Trumping Mr. Trump with bottom-up climate action

January 31, 2017 in News by Oscar Widerberg

The widely hailed Paris Climate Agreement entered into force on 4 November 2016. Just 4 days later, Donald Trump won the presidential elections in the United States of America. Mr. Trump once said: “The concept of climate change was created by and for the Chinese, to make US-manufacturing less competitive”. For those hoping that 45th president of the US Donald Trump wouldn’t live up to this standard, think again. Shortly after the inauguration, the White House’s homepage on climate change went blank. Instead, the Trump Administration launched an ‘America First Energy Plan’ focusing on dismantling Obama’s climate legislation and exploiting the “vast untapped domestic energy reserves” (read oil, shale gas and natural gas not wind and solar power). Within a few days, Mr Trump also revived two controversial pipeline projects – the Dakota Access Pipelines and Keystone XL – deepening the fossil fuel lock-in of the US economy. His views on international climate action under the UNFCCC and the Paris Agreement have ranged from full rejection to “having an open mind”. However, the appointment of Rex Tillerson – a former ExxonMobil CEO – to become Secretary of State, does not necessarily reflect an open mind. Depending on the scenario, the US could leave the UNFCCC within a year.

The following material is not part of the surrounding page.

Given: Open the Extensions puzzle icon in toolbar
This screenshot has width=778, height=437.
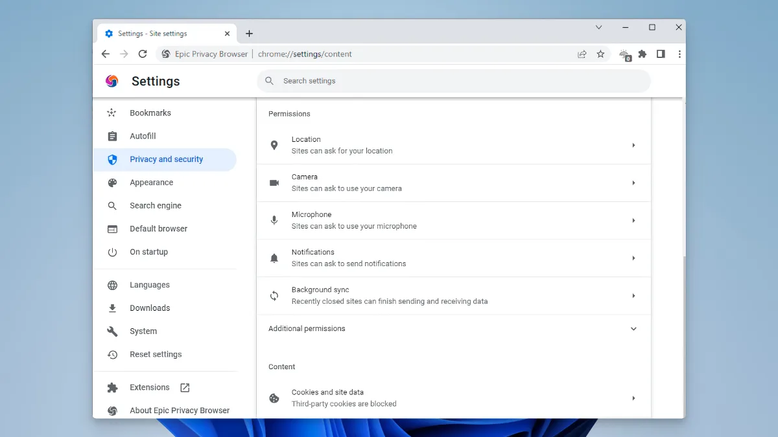Looking at the screenshot, I should (642, 54).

To be clear, the US was never keen on ambitious international climate action but the new directions are clearly a step in the wrong direction. Its sheer size in terms of greenhouse gas emissions makes the US a key player if we are to limit global warming to 2 degree Celsius. It is currently the largest emitter of greenhouse gas emissions per capita, and ranking second only to China in terms of total annual GHG emissions. Hence, if the US fails to reduce its emissions, it becomes virtually impossible for the rest of the world to pick up the slack. Other policy choices by the Trump administration could also have serious repercussions for other countries’ ability to curb climate change. For instance, advisers to the administration have vowed to cancel funding for renewable energy research and even dismantling NASA’s climate change program, which could inhibit important research progress on climate change. In addition, the plans for rebuilding US infrastructure will most likely also have an impact on future emission scenarios, as we talk rather about new highways than about new railways.

A less gloomy picture, however, emerges if one looks beyond the surface of US climate policy and digs into the sub-national level. Replying to rumors that the Trump Administration would discontinue the use of existing satellites for climate research, Californian Governor Jerry Brown said that “California will launch its own damn satellites.” His state has become a shining example of what local governments and regions can do to take action beyond the federal level. California has launched its own cap-and-trade scheme starting in 2012 and before that took part in the regional Western Climate Initiative, a cooperative initiative aiming to start carbon trading in seven American states and Canadian provinces. It also has among the most stringent car emission legislations in the US, forcing car manufacturers and owners to follow the ‘California Standard’. Considering that California’s economy comes in at 6th place in the global ranking of largest economy, outperforming countries such as France and Brazil, their actions on climate change are not to be taken lightly. On the east coast of the US, another sub-national cap-and-trade program has been set-up called the Regional Greenhouse Gas Initiative (RGGI) between 9 states, targeting emissions from electric power plants generating more than 25 megawatts. The RGGI states have reduced their dependence on carbon-intense energy sources such as coal and petroleum from 33 % in 2005 to 8 % in 2015. The scheme has also generated over US$ 2.4 billion in revenues.

Another source of ambitious climate action has come from cities. New York, for instance, has set a target of reducing its CO2 emissions by 80 % in 2050, and Austin in Texas even wants to reduce their emissions with 90 % by 2050. Former New York Mayor Mike Bloomberg has also become a front-figure for what cities can do to mitigate and adapt to climate change. His efforts have led him to become the United Nation’s first Special Envoy for Cities and Climate Change.

Climate action in the US does not end with the inauguration of Mr. Trump. Thousands of local and regional initiatives set up by regions, cities, companies and other civil society groups are likely to continue their work, seeking positive side-effects and understanding the necessity of curbing climate change. A global climate governance architecture that is based on the actions of ten-thousands of organizations and millions of individuals is more resilient than an intergovernmental process that can easily be derailed by the election of just one political leader. It is up to researchers such as us to understand, inform and engage in this transition of climate governance moving from the ‘top-down’ to the ‘bottom-up’.